___ RECORDS FOR PROCESSING
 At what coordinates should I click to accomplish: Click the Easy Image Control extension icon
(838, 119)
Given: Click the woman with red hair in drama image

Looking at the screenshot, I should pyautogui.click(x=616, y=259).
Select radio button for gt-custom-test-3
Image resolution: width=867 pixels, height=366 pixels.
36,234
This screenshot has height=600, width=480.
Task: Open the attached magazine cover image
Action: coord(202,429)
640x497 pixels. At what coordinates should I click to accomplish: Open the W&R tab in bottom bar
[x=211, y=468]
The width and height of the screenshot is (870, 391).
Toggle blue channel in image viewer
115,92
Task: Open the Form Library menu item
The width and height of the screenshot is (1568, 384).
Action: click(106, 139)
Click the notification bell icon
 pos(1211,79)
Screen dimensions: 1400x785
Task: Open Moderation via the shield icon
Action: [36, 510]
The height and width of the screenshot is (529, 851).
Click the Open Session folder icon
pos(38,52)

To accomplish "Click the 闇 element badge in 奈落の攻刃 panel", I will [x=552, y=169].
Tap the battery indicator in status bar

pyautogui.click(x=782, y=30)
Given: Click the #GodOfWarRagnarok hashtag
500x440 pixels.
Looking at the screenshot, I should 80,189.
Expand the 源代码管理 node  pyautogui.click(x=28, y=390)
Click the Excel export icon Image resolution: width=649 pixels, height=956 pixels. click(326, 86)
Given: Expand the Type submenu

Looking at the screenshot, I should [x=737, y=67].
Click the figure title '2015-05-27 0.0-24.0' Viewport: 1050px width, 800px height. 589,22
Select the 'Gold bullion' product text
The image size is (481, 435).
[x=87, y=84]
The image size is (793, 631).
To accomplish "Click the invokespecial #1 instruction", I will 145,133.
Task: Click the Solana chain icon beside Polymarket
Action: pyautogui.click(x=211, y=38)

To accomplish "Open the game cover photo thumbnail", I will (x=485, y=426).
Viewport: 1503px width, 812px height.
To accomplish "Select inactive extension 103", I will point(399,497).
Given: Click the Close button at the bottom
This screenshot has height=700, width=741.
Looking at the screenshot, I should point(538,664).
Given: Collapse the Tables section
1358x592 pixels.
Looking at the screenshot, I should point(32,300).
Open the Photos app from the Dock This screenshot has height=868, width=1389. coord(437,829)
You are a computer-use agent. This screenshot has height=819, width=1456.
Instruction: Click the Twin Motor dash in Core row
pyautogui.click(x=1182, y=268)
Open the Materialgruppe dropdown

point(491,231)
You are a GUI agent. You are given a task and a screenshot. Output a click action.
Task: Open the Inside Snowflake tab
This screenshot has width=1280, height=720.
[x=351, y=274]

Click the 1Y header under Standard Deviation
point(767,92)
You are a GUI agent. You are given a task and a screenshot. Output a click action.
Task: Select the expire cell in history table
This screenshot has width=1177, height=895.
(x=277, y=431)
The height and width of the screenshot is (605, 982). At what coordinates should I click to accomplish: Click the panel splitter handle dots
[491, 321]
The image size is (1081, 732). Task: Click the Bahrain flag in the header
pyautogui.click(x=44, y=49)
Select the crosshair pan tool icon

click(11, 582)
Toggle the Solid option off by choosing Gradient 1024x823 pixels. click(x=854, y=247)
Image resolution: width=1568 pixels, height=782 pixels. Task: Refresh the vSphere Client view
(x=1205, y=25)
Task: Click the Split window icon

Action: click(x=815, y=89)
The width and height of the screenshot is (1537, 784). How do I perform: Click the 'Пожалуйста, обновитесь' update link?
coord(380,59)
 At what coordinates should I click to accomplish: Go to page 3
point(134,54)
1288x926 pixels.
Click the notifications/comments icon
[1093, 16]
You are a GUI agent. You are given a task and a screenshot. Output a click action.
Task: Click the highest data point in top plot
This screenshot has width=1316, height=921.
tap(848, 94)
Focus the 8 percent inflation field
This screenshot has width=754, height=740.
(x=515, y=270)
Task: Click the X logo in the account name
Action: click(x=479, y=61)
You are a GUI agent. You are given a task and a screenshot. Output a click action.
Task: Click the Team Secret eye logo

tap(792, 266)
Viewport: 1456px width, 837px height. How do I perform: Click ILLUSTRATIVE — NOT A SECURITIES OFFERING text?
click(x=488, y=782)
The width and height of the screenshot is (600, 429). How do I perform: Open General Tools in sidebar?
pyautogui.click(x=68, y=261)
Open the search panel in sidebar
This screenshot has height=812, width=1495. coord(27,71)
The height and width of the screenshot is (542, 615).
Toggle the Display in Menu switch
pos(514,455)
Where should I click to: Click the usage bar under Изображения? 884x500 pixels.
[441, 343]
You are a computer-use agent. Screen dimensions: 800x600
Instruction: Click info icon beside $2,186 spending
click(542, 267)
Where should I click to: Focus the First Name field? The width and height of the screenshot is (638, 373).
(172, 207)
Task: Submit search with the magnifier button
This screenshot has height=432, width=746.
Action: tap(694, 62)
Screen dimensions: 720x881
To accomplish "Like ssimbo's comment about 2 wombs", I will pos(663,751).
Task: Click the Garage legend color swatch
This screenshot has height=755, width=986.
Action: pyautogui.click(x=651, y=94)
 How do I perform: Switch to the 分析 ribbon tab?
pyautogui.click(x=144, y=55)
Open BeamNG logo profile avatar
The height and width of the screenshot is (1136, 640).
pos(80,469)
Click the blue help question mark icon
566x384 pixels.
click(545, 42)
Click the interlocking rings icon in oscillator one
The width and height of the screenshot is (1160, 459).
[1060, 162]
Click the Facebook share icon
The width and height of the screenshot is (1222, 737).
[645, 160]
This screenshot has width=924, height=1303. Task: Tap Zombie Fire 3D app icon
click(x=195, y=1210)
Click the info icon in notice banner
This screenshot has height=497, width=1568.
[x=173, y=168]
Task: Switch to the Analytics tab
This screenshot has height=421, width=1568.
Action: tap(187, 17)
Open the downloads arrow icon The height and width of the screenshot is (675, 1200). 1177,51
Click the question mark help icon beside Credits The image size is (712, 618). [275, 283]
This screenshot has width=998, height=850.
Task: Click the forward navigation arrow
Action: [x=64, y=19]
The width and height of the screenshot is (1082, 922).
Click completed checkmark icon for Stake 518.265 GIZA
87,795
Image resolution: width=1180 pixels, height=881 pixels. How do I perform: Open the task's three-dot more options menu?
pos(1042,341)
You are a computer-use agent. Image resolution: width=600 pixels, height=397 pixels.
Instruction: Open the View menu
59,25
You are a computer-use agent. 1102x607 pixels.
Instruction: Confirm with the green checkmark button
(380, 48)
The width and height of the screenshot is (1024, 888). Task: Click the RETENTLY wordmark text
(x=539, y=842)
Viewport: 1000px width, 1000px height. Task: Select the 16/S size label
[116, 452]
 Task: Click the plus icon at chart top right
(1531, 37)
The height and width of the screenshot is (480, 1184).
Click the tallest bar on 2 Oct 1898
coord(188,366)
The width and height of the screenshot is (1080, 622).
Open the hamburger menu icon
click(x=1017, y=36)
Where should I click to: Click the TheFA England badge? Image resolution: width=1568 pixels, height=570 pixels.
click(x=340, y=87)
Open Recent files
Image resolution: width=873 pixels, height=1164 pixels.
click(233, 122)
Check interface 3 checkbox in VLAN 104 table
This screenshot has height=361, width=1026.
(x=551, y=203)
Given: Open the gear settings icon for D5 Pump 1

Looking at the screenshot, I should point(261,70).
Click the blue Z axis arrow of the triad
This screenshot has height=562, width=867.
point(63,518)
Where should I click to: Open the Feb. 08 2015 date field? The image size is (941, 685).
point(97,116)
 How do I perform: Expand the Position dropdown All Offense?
______
• [WORK ORDER] Could you restate word for word the lines above from the one containing "This screenshot has height=432, width=746." through the one containing "Task: Click the Garage legend color swatch", both included, and nothing else?

• [PROBLEM SOLUTION]
This screenshot has height=432, width=746.
Action: tap(694, 62)
Screen dimensions: 720x881
To accomplish "Like ssimbo's comment about 2 wombs", I will pos(663,751).
Task: Click the Garage legend color swatch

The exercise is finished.